この一連のルーティンが正しく行われると、ソフィアは満足して正しい眠りにつけるのである。
『 普通 』『 並み 』『 平均 』
フローレン家は代々この言葉を好み、体内時計に合わせて正しく生活する事のみに喜びを感じて来た家系であった。
『 出る杭は打たれる 』
これはフローレン家の家訓である。
***
昨夜ソアラに依頼された事から、昼休みになると早々にダニエルは総務部に足を運んだ。
「 ソアラももうそんな年齢になったのだな 」
昨年に文官になったばかりだと言うのにと、行き交う文官達に挨拶をしながら。
知り合いでは無くても……
文官はみな制服を着用している事から直ぐに分かる。
お昼休みなので、城に勤める者達がリラックスをしながら歩いて。
広い中庭を散歩する者もいて王宮は賑わっていた。
宮殿の重要書類を扱う書庫にいるダニエルは、ソアラから渡された3名の令息の名前を探して、その3名の家族の調書を見ていた。

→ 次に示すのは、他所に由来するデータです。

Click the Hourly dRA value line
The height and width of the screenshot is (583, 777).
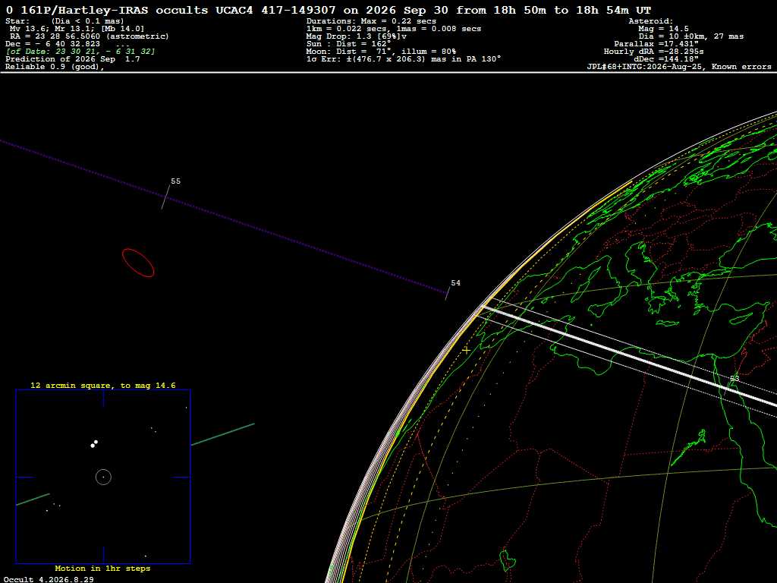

この書庫には貴族名鑑が置いてあり、年頃の令息や令嬢の持つ親が結婚のお相手の事を調べに来る事が出来る。
貴族名鑑は、王家、公爵家、侯爵家、伯爵家、子爵家、男爵家に分けられて保存されている。
勿論、これを閲覧するには総務部の担当の許可がいるので、ダニエルは書庫に行く前に、書類に『 長女の婚姻の為 』にと記入をして提出をした。
「 ソアラ嬢は何歳になった? 」
「 20歳だ。今年中に婚約をして来年には結婚かな……… 」
良い令息(ひと)が見付かると良いなと言われて、ダニエルは総務部の担当者から閲覧の許可証の札を貰った。

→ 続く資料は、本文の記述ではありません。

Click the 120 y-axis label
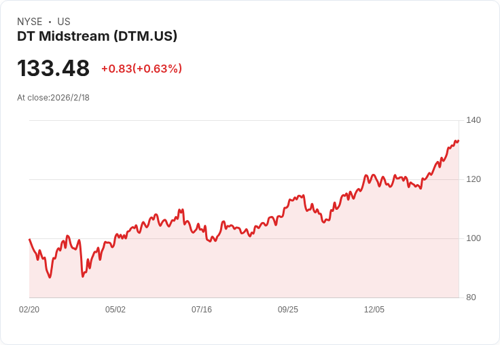[x=474, y=179]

ドルーア王国は男女共に16歳が成人で、貴族は16歳になれば全員、姿絵を総務部に提出しなければならない決まりがある。
その後は家督を継いだ時に提出をする事になるが。
そうやって貴族の管理をしているのであった。
ダニエルは当然の様に伯爵家の貴族名鑑を手に取って、ペラペラとページを捲った。
ふむ……
デスラン伯爵令息のトニスは次男。
これは二重丸。
モーガン伯爵令息のスコットは長男なのが気になるが……
これはキープだな。
パトリック伯爵のライアンは……
少しイケメン過ぎる?
女性受けのする顔は避けなくてはならない。
女にだらしない男はろくでも無い男だ。
可愛いソアラに苦労はさせたくは無い。
この姿絵が正確な絵なのかは知らないが。
「 候補はデスラン伯爵とモーガン伯爵だ 」
ダニエルはメモ書きしていたノートを閉じて、貴族名鑑を元あった書棚に戻して閲覧室を後にした。
その様子を……
書棚の片隅から見つめる1人の男がいた事をダニエルは知らない。
彼はダニエルが書棚に戻した伯爵の貴族名鑑を手に取った。
パラパラとページを捲り……
止まった箇所は『 ダニエル・フローレン 』のページ。
この日この瞬間に……
フローレン伯爵家の運命が大きく変わったのである。
「 ダニエル・フローレン伯爵に告ぐ。貴殿の長女であるソアラ嬢が、王太子殿下の婚約者候補として名が挙がった! 」
ダニエルは……
呼び出された宰相の執務室でただただ固まっていた。